Par acte d’huissier du 13 décembre 2018 les sociétés Patherm et Solo Swiss ont fait assigner la société RD Technologies devant le tribunal de grande instance de Paris, devenu le tribunal judiciaire de Paris, en contrefaçon de marque et concurrence déloyale.
 
C’est dans ce contexte qu’est intervenu le jugement dont appel.
 
Sur la demande en déchéance de la marque SOLO
 
Selon l’article L 714-5 du code de la propriété intellectuelle dans sa rédaction applicable aux faits de l’espèce,
 
‘Encourt la déchéance de ses droits le propriétaire de la marque qui, sans justes motifs, n’en a pas fait un usage sérieux, pour les produits et services visés dans l’enregistrement, pendant une période ininterrompue de cinq ans.
 
Est assimilé à un tel usage :
 
(…)
 
b) L’usage de la marque sous une forme modifiée n’en altérant pas le caractère distinctif ;
 
(…)
 
La preuve de l’exploitation incombe au propriétaire de la marque dont la déchéance est demandée. Elle peut être apportée par tous moyens.
 
La déchéance prend effet à la date d’expiration du délai de cinq ans prévu au premier alinéa du présent article. Elle a un effet absolu’.
 
En l’espèce, la société RD Technologies ne conteste pas que la société Patherm fait un usage de la marque SOLO pour les produits visés au dépôt mais soutient que cet usage se fait sous une forme modifiée qui ne vaut pas usage du signe tel que déposé dès lors que ce signe comporte des différences importantes qui lui confèrent une physionomie particulière.
 
La seule question qui est soumise à l’appréciation de la cour est donc de savoir si cet usage sous une forme modifiée vaut exploitation du signe par le titulaire de la marque.
 
Le signe enregistré à titre de marque est le signe verbal ‘SOLO’ et le signe en cause tel qu’utilisé est le suivant :
 
le terme ‘SOLO’ étant écrit en lettres blanches dans un cartouche de forme ovale et de couleur rouge avec l’inclusion de l’élément verbal ‘Switzerland’ à l’intérieur du cartouche.
 
Or ces éléments ne sont pas de nature à altérer le caractère distinctif du signe SOLO pour désigner les produits visés à l’enregistrement dès lors que celui-ci reste prédominant dans cet ensemble qui ne comporte aucun autre ajout verbal que l’indication, en très petits caractères, de l’origine suisse du groupe.

[Entrées de données extraites]
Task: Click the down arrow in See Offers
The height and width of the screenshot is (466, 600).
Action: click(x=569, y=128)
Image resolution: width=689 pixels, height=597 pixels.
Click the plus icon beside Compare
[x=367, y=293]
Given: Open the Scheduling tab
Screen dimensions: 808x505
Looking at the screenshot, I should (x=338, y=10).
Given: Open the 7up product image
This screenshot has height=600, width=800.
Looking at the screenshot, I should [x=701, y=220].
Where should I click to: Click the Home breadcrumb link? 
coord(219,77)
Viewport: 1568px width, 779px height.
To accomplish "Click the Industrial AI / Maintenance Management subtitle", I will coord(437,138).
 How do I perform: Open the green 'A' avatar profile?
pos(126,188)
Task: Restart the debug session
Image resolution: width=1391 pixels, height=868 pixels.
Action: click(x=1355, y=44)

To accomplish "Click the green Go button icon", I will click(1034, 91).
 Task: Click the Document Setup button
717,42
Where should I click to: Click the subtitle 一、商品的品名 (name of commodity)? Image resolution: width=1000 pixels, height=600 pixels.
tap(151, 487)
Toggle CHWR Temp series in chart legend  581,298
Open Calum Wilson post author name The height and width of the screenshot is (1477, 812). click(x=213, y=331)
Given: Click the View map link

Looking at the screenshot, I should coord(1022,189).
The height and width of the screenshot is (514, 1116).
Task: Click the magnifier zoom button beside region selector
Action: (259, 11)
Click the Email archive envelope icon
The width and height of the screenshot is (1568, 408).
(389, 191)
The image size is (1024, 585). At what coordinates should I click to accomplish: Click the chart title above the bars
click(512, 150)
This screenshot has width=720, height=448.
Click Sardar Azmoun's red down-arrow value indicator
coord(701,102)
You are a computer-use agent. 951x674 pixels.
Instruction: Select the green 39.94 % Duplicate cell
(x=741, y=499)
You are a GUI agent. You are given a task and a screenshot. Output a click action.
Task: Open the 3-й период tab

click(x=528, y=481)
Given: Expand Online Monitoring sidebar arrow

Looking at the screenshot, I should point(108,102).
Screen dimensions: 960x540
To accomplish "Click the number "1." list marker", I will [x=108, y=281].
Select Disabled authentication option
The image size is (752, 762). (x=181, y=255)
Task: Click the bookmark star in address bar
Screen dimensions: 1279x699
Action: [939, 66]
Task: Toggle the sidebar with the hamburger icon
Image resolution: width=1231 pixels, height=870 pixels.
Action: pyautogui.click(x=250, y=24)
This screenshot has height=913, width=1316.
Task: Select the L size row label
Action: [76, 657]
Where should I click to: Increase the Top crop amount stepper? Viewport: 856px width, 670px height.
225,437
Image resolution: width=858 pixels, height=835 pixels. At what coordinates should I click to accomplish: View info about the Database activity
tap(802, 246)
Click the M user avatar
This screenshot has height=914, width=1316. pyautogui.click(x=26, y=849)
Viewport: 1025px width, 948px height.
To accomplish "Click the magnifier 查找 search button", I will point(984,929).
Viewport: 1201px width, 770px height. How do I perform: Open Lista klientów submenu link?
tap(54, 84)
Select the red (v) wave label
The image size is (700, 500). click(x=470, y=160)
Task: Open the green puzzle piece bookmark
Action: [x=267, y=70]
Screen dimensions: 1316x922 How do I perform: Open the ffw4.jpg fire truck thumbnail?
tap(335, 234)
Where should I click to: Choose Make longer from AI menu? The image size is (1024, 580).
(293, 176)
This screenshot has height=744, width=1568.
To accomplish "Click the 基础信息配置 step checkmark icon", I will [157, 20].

TÂCHES:
A. D'après l'extrait sur la marque SOLO, à quelle date la société RD Technologies a-t-elle été assignée par les sociétés Patherm et Solo Swiss ?
B. Dans l'extrait sur la marque SOLO, résumez plus brièvement le paragraphe qui commence par « En l'espèce, la société RD Technologies » en conservant ses faits principaux.

RÉPONSES:
A. Par acte d'huissier du 13 décembre 2018.

B. RD Technologies admet que Patherm utilise la marque SOLO pour les produits visés au dépôt. Elle soutient toutefois que cet usage se fait sous une forme modifiée, dont les différences importantes donnent au signe une physionomie particulière. Selon elle, cet usage ne vaut donc pas usage du signe tel que déposé.